▸ Task 1
Answer these about the news personalization note:
(a) Who created it, and which company is that person the founder of?
(b) What keyword is listed?
(c) According to the "Why is it important" line, what is it an interesting look at?
▸ Task 2
Write out the news personalization note word for word, from "Created by Rishabh" up to and including "contain errors :)".

▸ Provided text
=====

Created by Rishabh Srivastava, Founder of Loki.ai
This summary was largely done for my own note-taking, sharing it just in case it adds more value to other people.
I have no affiliation whatsoever with anyone in this note. This is a summary largely taken for my own reference, and may contain errors :)
Context
Source URL:
Why is it important: It's an interesting look at news personalization. It's not the best approach by any means. But worth checking out
Keywords
Personalization
Summary
...

=====

▸ Collected material
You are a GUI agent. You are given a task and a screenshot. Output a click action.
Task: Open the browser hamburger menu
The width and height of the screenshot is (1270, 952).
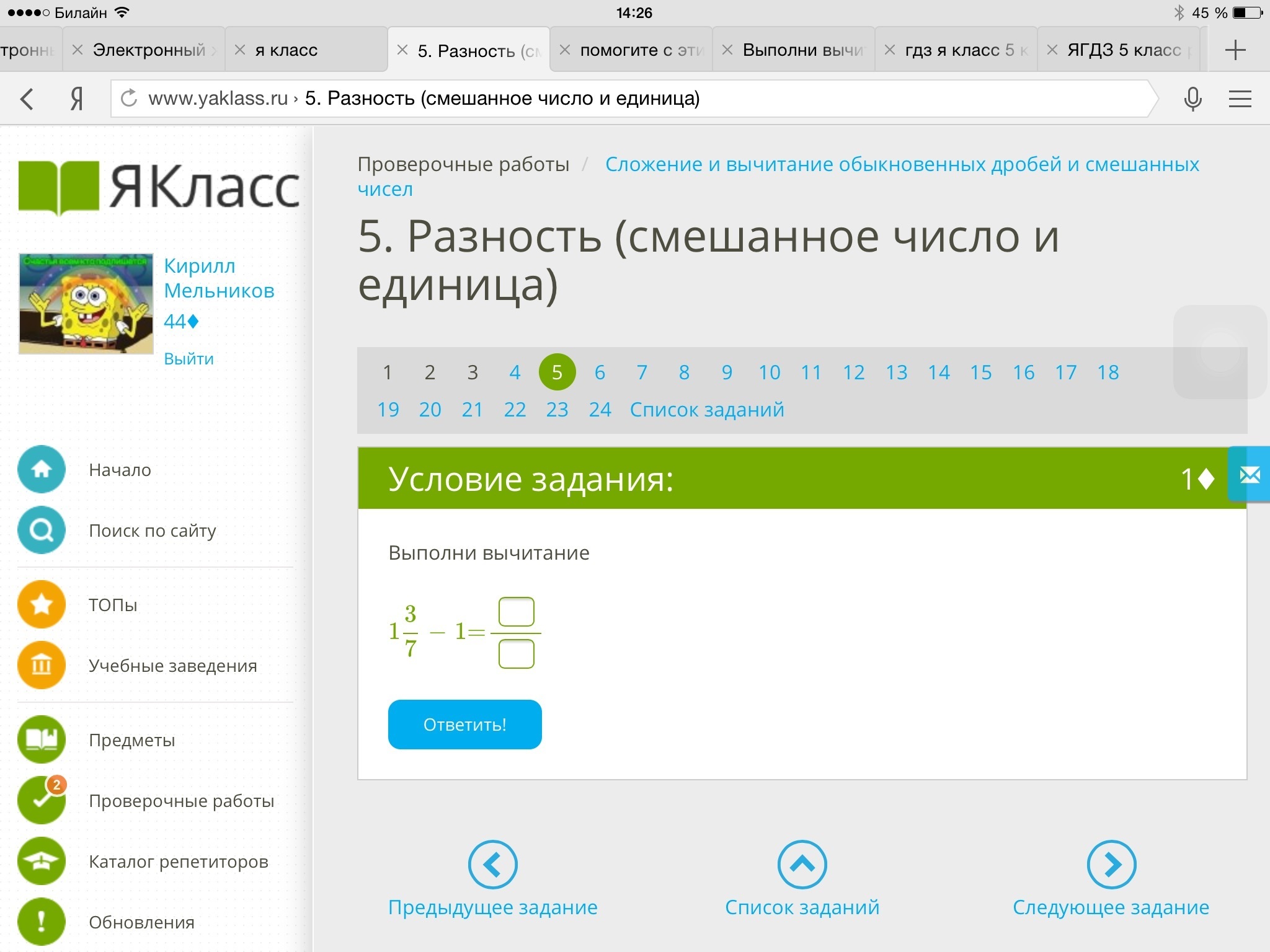coord(1240,99)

=====

▸ Exercise answer 1
(a) Rishabh Srivastava, Founder of Loki.ai
(b) Personalization
(c) News personalization

▸ Exercise answer 2
Created by Rishabh Srivastava, Founder of Loki.ai
This summary was largely done for my own note-taking, sharing it just in case it adds more value to other people.
I have no affiliation whatsoever with anyone in this note. This is a summary largely taken for my own reference, and may contain errors :)